--- Start of Text section ---
Proof. With the unbiasedness of the sample variance we first obtain (cf. Theorem 31.3) \[\begin{equation} \mathbb{E}_{\mu,\sigma^2}\left(\hat{\sigma}_n^{2^{\mbox{\tiny ML}}} \right) = \mathbb{E}_{\mu,\sigma^2}\left(\frac{1}{n}\sum_{i=1}^n \left(y_i - \bar{y}_n \right)^2 \right) = \frac{1}{n}\mathbb{E}_{\mu,\sigma^2}\left(\sum_{i=1}^n \left(y_i - \bar{y}_n \right)^2 \right) = \frac{n-1}{n}\sigma^2. \end{equation}\] Thus \[\begin{equation} \mathbb{E}_{\mu,\sigma^2}\left(\hat{\sigma}_n^{2^{\mbox{\tiny ML}}} \right) \neq \sigma^2 \end{equation}\] and \(\hat{\sigma}_n^{2^{\mbox{\tiny ML}}}\) is not an unbiased estimator of \(\sigma^2\). However, \[\begin{equation} \frac{n-1}{n} \to 1 \mbox{ for } n \to \infty, \end{equation}\] so that \[\begin{equation} \lim_{n \to \infty} \mathbb{E}_{\mu,\sigma^2}\left(\hat{\sigma}_n^{2^{\mbox{\tiny ML}}}\right) = \lim_{n \to \infty} \frac{n-1}{n}\sigma^2 = \sigma^2 \lim_{n \to \infty} \frac{n-1}{n} = \sigma^2 \end{equation}\] and the maximum likelihood estimator of \(\sigma^2\) is therefore asymptotically unbiased.

Example 31.4 (Simulation example) The following R code simulates the behavior of the maximum likelihood estimator for the variance parameter of a normal distribution model with true, but unknown, parameters \(\mu = 1\) and \(\sigma^2 = 2\) as a function of the sample size.

# model formulation
mu        = 1                                               # true, but unknown, expectation parameter
sigsqr    = 2                                               # true, but unknown, variance parameter
n         = seq(1,100, by = 2)                              # sample sizes
ns        = 1e3                                             # number of simulations per sample size
sigsqr_ml = matrix(rep(NaN, length(n)*ns),ncol = length(n)) # \hat{\sigma^2}^{ML} array

# simulation
for(i in seq_along(n)){                                     # sample size iterations
    for(s in 1:ns){                                         # sample realization iterations
        y               = rnorm(n[i], mu, sqrt(sigsqr))     # sample realization
        sigsqr_ml[s,i]  = ((n[i]-1)/n[i])*var(y)            # \hat{\sigma^2}^{ML}
    }
}
E_sigsqr_ml = colMeans(sigsqr_ml)                           # estimator expectation estimate

We visualize the expectation of the estimator estimated on the basis of the above simulations as a function of sample size in Figure 31.3. For small sample sizes, the estimator clearly underestimates the true, but unknown, variance parameter; for larger sample sizes, it does not.
--- End of Text section ---
--- Start of Information given ---
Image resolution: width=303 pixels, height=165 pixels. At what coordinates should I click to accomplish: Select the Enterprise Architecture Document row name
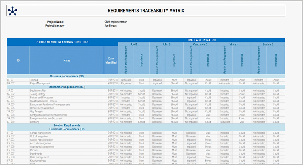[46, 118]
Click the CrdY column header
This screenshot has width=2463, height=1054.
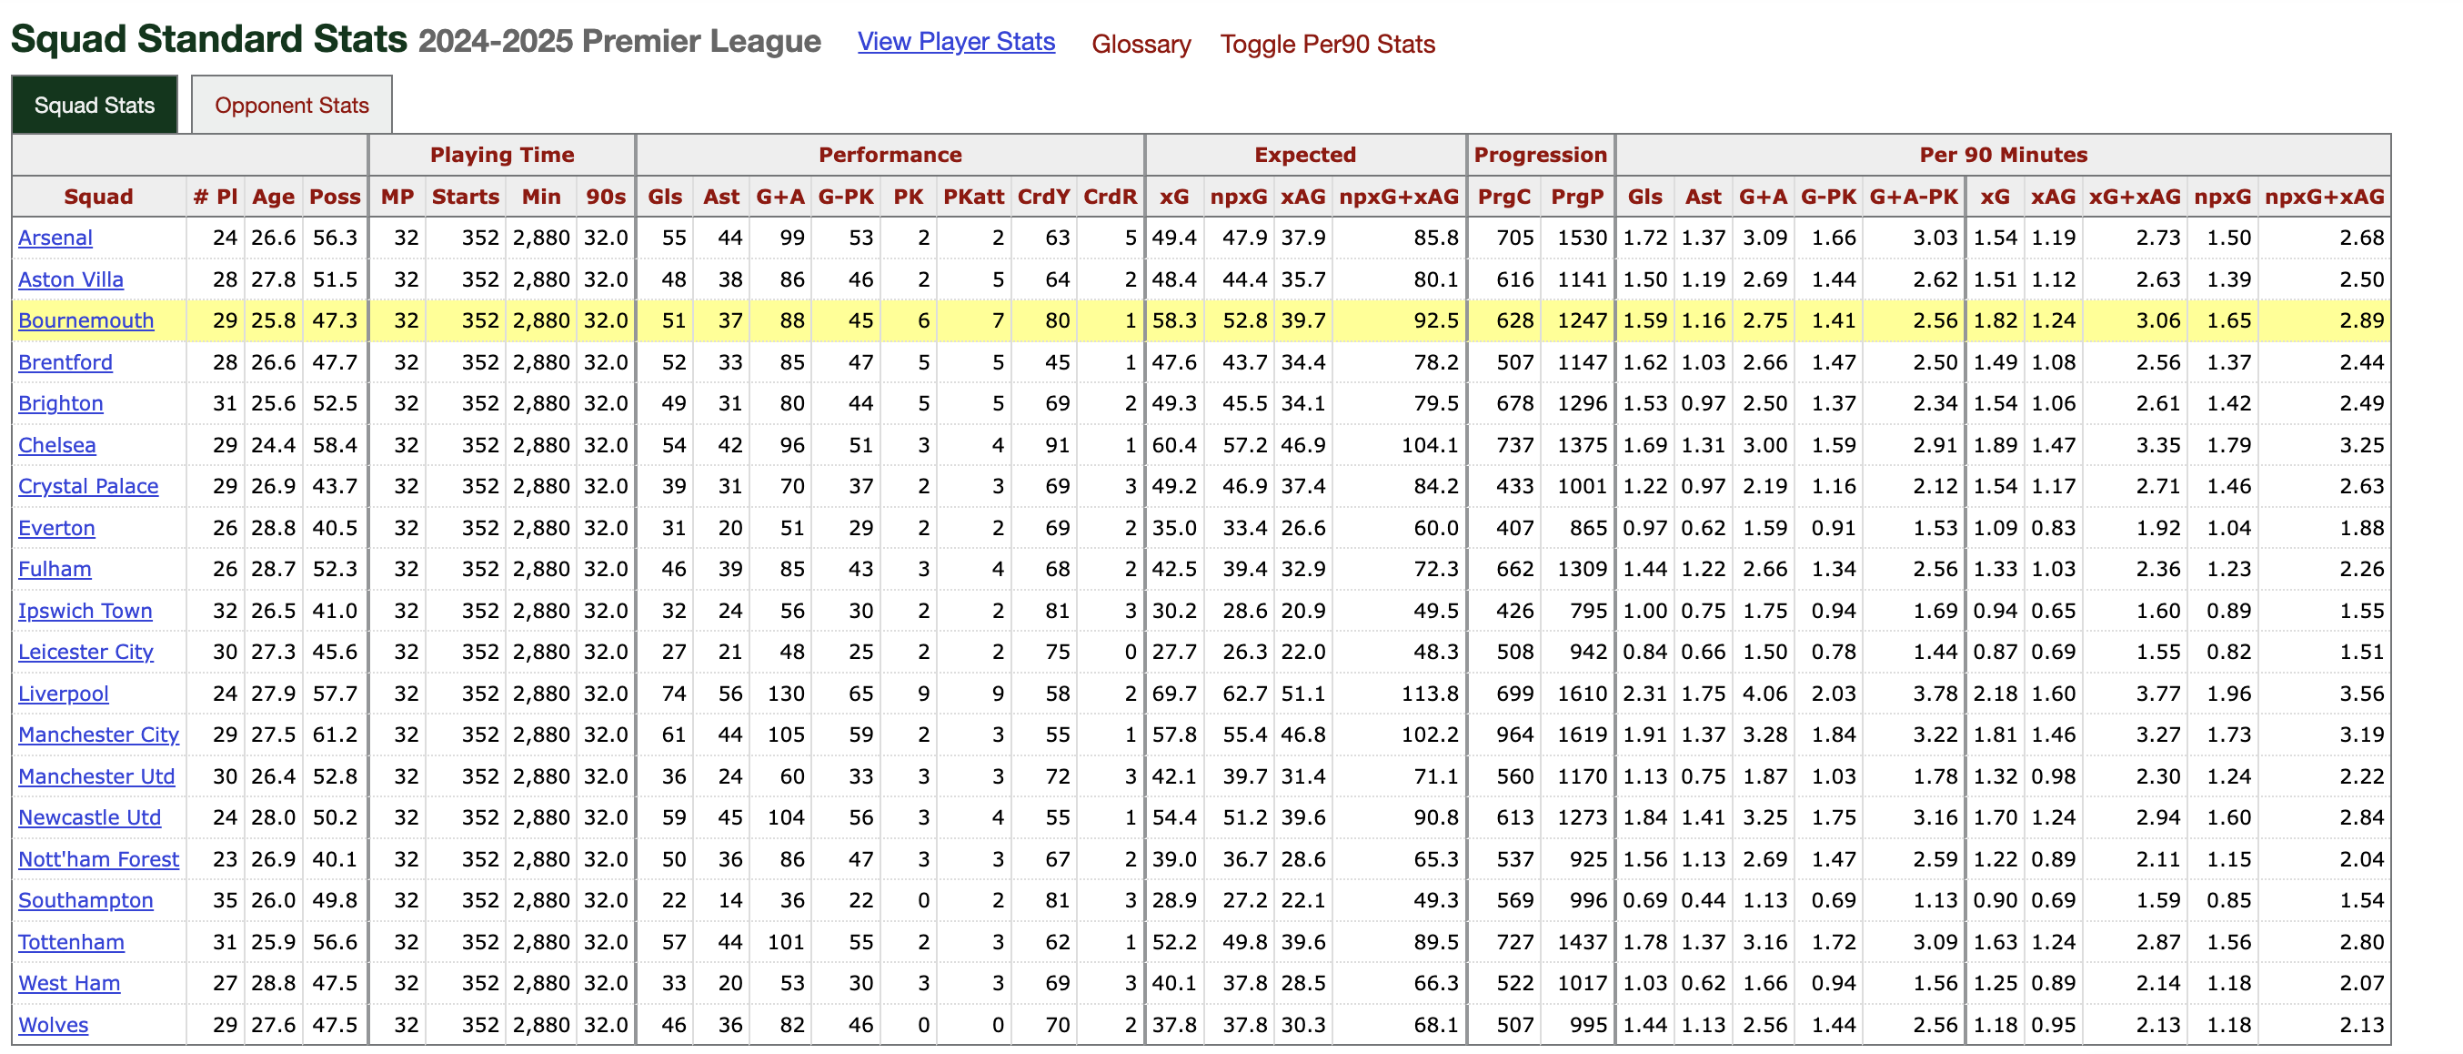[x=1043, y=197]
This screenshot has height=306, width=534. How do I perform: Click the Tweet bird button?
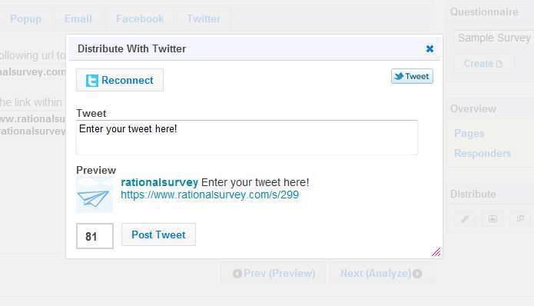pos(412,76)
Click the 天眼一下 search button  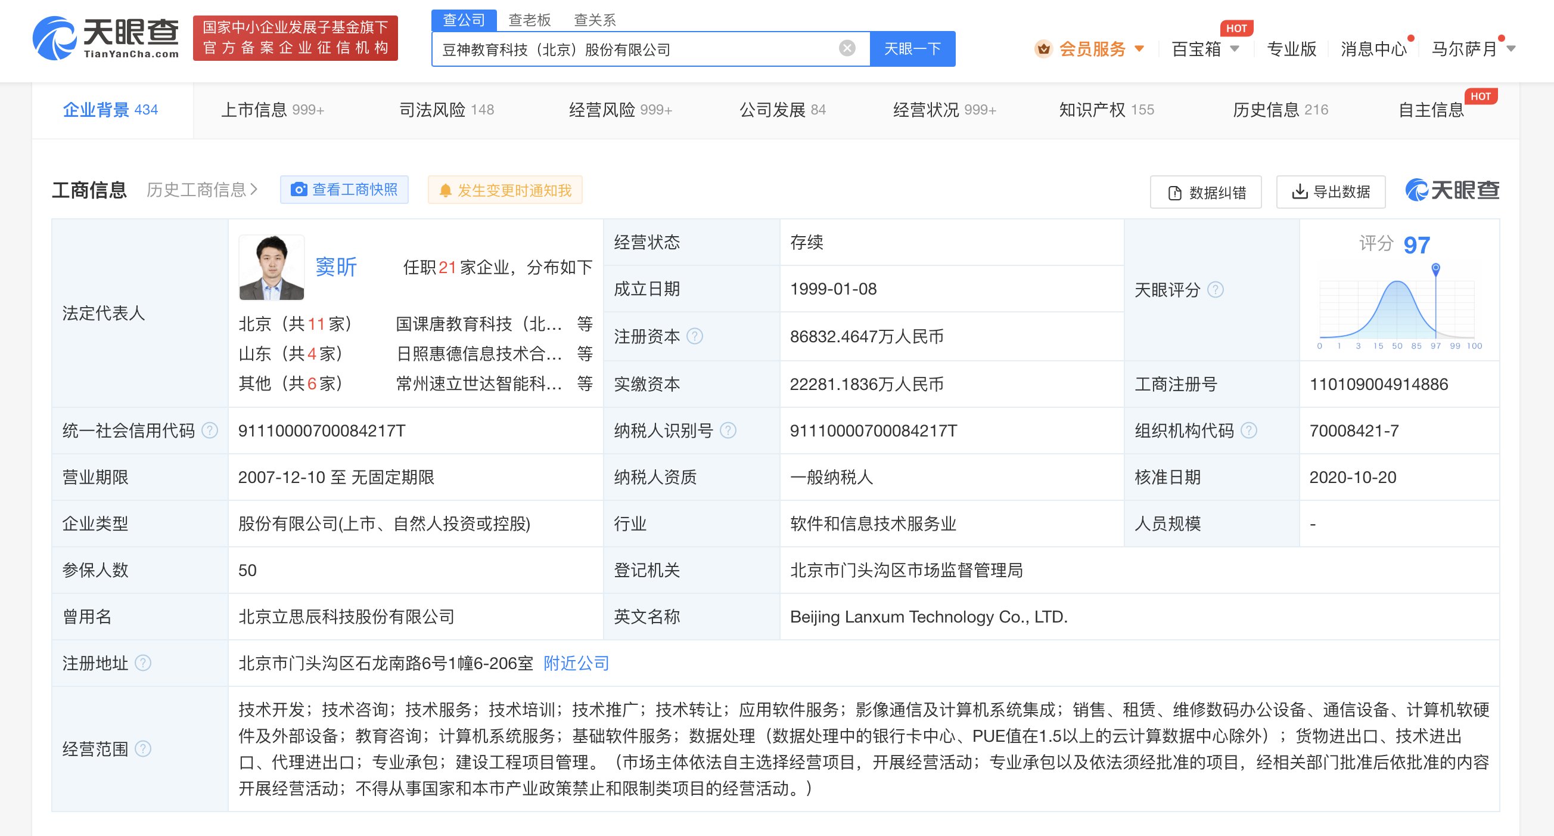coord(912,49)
--- End of Information given ---
◆ **Directive 1**
Copy the part of the variance estimator passage starting at "# simulation" and ending at "it does not.".
◆ **Directive 2**
Sum up the variance estimator passage in two sentences.
◆ **Directive 3**
Pick up the variance estimator passage after its last sentence and keep writing.
The entries have nothing to do with the variance estimator passage.

◆ **Task response 1**
# simulation
for(i in seq_along(n)){                                     # sample size iterations
    for(s in 1:ns){                                         # sample realization iterations
        y               = rnorm(n[i], mu, sqrt(sigsqr))     # sample realization
        sigsqr_ml[s,i]  = ((n[i]-1)/n[i])*var(y)            # \hat{\sigma^2}^{ML}
    }
}
E_sigsqr_ml = colMeans(sigsqr_ml)                           # estimator expectation estimate

We visualize the expectation of the estimator estimated on the basis of the above simulations as a function of sample size in Figure 31.3. For small sample sizes, the estimator clearly underestimates the true, but unknown, variance parameter; for larger sample sizes, it does not.

◆ **Task response 2**
The proof shows that the maximum likelihood estimator of the variance has an expected value of (n−1)/n times σ², so it is not unbiased, but because (n−1)/n goes to 1 as n grows, it is asymptotically unbiased. An R simulation of a normal distribution model with μ = 1 and σ² = 2 shows that the estimator clearly underestimates the true variance for small sample sizes but not for larger ones.

◆ **Task response 3**
Figure 31.3: Simulation of the expectation of the maximum likelihood estimator for the variance parameter of a normal distribution model. For small sample sizes, the maximum likelihood estimator systematically underestimates the true, but unknown, variance parameter; for larger sample sizes, the estimator is approximately unbiased.

31.3.2 Consistency

The concept of consistency of an estimator generalizes the weak law of large numbers from sample means and expectations (cf. Theorem 27.1) to arbitrary estimators and true, but unknown, parameter values.

Definition 31.10 (Consistency) Let \(y := (y_1,...,y_n)\) be the sample of a parametric product model and let \(\hat{\tau}_n\) be an estimator of \(\tau\). Then a sequence of estimators \(\hat{\tau}_1, \hat{\tau}_2, ...\) is called a consistent sequence of estimators if, for every arbitrarily small \(\epsilon > 0\) and every \(\theta \in \Theta\), \[\begin{equation} \lim_{n\to \infty} \mathbb{P}_\theta\left(|\hat{\tau}_n(y) - \tau(\theta)| \ge \epsilon \right) = 0. \end{equation}\] If \(\hat{\tau}_1,\hat{\tau}_2,...\) is a consistent sequence of estimators, then \(\hat{\tau}_n\) is called a consistent estimator.

The intuition behind Definition 31.10 corresponds to the law of large numbers. For sample sizes with \(n \to \infty\), the probability that \(\hat{\tau}_n(y)\) is arbitrarily close to \(\tau(\theta)\), or equivalently that \(\hat{\tau}_n(y)\) deviates far from \(\tau(\theta)\), becomes small. However, these properties must hold for all possible true, but unknown, parameter values. As will be shown below, the sample mean is a consistent estimator for the expectation parameter of a normal distribution model.

Example 31.5 Analogously to Section 27.1, we demonstrate the meaning of consistency by simulation for \(\mu = 1\) and \(\sigma^2 = 2\) using the following R code.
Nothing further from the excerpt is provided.